- Exercise brief
In the profile of Patricia Sonius, copy the passage starting at "Patricia Sonius is" and ending at "(Nationaal LuisterOnderzoek, NLO).", swapping "foundation" for "organization".

- Passage for review
:::

Patricia Sonius – Ster

Patricia Sonius – Ster

Patricia Sonius is Manager Research and Development at Stichting Etherreclame (Ster), the foundation that commercializes advertising space for the Dutch public broadcasting channels, the Nederlandse Publieke Omroep (NPO). Her team offers research solutions to (internal) clients, as well as providing the right insights to Ster’s marketing department to strengthen the brand. Patricia is also a board member of the Radio Advies Bureau (Radio Advisory Bureau, RAB) and in that capacity involved with the National Listening Study (Nationaal LuisterOnderzoek, NLO).

Main KPIs for brand growth

When it comes to brand growth, Patricia thinks you should always look towards the business goals: “We are a sales organisation, so that is the main goal. To strengthen your brand, I believe in following the principles of Byron Sharp: as many people as possible should know your brand and think of your brand in relevant moments of purchase and usage situations. Secondly, you need to make the purchase as easy as possible. We are the only one in the market to have a client portal where you can buy your media directly via an online platform. It is not quite as cheap tickets or bol.com yet, but that is the ultimate goal. Next to that, I am convinced that although you have brands with more specific target groups – think of stairlifts for example – you never know who will buy them, it could very well be the daughter who is worried about her parents. You have to make sure that as many people as possible know your brand and link that to relevant associations.” Patricia emphasises the importance and relevance of both new and returning customers in business to business sphere: “If an FMCG brand loses one customer on a product of one or two euros, you wouldn’t notice the difference, but stakes are much higher in b2b, where one client can make a difference of a few million. Relation management is very important in the b2b market.”

“We also follow some core internal principles”, Patricia continues. “We want to be accessible to every advertiser, on both ease of purchase and price. We want to be leading in the research that we do and the events and activities we organise. Finally, we are a reliable partner, we deliver what we promise, yet we are human so whenever a mistake is made we always compensate for it. These values are measured among our clients in interviews and in surveys .”

Data-driven decisions

Regarding data, Patricia believes you should always make decisions based on insights: “In marketing, it is important to test product development and all forms of advertising, be it radio, TV or outdoors, and decide based on data which one to use, and the same applies to your media buy. Measuring effectiveness is where it becomes a different story. You can measure the effectiveness of radio, TV and outdoor campaigns very well, but measuring your entire marketing mix is quite difficult. You can map out the effects on your marketing KPIs, but it is trickier to attribute that to something like website conversion. I notice that there are a lot of different methods in the market, and often very simple methodologies are used which means that the effect of radio and TV is not included, whilst these efforts do contribute. To combine the effectiveness of both long- and short term campaigns into one model is a challenge.”

:::

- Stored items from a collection
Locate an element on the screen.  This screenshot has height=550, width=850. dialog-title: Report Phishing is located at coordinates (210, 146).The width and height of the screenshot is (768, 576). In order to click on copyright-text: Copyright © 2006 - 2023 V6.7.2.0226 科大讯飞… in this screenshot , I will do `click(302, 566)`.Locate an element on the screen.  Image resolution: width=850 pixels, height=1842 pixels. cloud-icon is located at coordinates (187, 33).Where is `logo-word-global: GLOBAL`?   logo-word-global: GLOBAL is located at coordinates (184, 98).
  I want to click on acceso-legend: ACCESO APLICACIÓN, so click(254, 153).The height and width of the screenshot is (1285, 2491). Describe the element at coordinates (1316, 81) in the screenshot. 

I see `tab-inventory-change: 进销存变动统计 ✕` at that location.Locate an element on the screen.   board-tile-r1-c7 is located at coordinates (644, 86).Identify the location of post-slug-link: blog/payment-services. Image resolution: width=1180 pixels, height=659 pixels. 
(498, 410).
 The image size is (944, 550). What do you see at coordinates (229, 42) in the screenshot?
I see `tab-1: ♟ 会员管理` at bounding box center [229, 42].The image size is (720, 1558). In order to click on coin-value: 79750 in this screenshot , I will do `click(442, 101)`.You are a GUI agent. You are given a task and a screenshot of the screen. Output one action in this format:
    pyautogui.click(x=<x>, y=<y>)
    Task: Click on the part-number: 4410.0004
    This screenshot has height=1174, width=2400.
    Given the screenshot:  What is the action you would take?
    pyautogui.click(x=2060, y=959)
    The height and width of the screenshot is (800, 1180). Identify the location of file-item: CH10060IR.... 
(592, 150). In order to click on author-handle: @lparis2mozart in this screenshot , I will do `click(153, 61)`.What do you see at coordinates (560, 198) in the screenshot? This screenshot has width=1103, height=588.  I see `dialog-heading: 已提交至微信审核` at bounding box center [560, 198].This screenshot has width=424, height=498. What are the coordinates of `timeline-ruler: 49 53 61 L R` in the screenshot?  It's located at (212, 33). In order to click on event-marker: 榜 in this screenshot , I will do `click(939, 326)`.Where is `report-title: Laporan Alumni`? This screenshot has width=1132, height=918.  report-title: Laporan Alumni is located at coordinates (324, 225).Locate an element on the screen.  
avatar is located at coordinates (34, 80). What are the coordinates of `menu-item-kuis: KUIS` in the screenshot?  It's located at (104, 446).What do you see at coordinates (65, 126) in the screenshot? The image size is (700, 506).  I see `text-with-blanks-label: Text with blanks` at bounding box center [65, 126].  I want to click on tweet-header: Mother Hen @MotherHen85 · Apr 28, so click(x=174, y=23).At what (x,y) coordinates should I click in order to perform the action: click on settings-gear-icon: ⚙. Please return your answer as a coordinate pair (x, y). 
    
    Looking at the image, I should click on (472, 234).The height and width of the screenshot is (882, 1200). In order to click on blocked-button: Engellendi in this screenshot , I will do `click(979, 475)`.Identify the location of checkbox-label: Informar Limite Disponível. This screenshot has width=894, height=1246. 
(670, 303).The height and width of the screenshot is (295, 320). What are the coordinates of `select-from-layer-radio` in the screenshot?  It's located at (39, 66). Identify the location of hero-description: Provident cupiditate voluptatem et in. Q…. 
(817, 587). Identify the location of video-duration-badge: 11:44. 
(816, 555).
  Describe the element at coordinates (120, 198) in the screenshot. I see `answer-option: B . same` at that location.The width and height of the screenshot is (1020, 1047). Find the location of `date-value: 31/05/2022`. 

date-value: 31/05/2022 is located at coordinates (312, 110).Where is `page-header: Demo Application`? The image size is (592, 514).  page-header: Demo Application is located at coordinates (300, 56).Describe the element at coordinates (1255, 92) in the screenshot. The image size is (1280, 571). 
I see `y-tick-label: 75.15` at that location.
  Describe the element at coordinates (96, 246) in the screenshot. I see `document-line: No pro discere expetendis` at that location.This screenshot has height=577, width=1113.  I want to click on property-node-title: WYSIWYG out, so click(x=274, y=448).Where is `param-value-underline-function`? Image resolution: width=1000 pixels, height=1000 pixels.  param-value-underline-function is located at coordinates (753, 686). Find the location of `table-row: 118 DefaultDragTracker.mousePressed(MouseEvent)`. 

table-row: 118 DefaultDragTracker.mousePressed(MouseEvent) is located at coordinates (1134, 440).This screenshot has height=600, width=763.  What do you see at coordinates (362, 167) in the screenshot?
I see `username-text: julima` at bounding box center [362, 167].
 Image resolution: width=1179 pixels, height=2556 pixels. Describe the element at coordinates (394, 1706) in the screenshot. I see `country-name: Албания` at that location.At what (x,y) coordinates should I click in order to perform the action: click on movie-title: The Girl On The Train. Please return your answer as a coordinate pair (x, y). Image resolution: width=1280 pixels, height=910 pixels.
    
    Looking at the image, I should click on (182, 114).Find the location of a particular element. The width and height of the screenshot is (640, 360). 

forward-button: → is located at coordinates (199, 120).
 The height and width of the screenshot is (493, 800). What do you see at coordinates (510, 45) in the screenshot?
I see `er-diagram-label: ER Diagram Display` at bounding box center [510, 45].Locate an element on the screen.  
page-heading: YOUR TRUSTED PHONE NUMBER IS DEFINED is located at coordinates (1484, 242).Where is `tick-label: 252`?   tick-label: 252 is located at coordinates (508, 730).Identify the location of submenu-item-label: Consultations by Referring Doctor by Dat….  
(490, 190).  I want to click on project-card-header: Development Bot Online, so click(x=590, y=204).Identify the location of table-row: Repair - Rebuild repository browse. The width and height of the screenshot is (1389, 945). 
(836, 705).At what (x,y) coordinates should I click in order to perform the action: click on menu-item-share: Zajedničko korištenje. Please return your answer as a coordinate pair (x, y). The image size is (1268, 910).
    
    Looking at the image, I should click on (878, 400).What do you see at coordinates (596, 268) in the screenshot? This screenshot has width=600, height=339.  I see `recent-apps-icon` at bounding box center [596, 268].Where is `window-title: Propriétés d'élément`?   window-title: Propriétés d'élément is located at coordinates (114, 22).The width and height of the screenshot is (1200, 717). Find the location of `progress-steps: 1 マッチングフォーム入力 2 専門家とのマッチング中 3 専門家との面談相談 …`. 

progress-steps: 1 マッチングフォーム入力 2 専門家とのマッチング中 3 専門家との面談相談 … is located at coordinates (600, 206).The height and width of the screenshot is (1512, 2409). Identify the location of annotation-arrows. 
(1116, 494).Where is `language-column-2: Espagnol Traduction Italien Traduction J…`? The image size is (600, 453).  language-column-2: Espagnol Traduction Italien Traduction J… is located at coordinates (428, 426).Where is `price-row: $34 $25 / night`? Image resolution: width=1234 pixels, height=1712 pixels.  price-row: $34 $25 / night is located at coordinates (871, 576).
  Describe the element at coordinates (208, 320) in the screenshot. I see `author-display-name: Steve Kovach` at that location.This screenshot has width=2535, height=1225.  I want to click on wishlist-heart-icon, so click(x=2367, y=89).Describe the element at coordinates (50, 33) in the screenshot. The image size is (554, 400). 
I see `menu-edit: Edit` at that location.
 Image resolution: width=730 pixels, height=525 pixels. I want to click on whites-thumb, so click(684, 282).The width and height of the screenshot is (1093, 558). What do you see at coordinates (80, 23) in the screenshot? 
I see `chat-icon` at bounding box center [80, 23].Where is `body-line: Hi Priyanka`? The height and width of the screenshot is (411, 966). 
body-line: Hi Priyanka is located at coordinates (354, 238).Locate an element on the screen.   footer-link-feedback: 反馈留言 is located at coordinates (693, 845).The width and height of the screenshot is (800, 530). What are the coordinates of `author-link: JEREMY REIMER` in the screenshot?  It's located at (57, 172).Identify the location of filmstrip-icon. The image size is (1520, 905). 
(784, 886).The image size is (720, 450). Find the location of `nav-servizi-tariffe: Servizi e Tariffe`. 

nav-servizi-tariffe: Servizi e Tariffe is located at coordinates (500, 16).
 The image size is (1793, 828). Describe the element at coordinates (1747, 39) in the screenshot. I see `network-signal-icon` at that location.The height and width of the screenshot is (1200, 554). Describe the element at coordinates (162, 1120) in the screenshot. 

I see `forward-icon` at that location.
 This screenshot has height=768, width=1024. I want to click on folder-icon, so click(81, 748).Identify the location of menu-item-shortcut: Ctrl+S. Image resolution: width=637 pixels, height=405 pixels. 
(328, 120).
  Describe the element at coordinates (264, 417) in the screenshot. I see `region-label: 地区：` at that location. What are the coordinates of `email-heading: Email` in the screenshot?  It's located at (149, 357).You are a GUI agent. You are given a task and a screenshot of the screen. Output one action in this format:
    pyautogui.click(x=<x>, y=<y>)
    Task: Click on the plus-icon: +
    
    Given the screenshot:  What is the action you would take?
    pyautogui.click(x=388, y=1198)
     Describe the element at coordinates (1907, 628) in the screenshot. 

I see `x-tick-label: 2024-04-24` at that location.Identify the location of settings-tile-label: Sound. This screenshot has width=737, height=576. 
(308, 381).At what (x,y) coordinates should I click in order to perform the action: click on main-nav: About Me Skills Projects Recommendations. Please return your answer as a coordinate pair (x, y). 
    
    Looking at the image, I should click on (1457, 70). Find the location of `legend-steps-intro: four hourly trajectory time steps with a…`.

:::

- Solution to the exercise
Patricia Sonius is Manager Research and Development at Stichting Etherreclame (Ster), the organization that commercializes advertising space for the Dutch public broadcasting channels, the Nederlandse Publieke Omroep (NPO). Her team offers research solutions to (internal) clients, as well as providing the right insights to Ster’s marketing department to strengthen the brand. Patricia is also a board member of the Radio Advies Bureau (Radio Advisory Bureau, RAB) and in that capacity involved with the National Listening Study (Nationaal LuisterOnderzoek, NLO).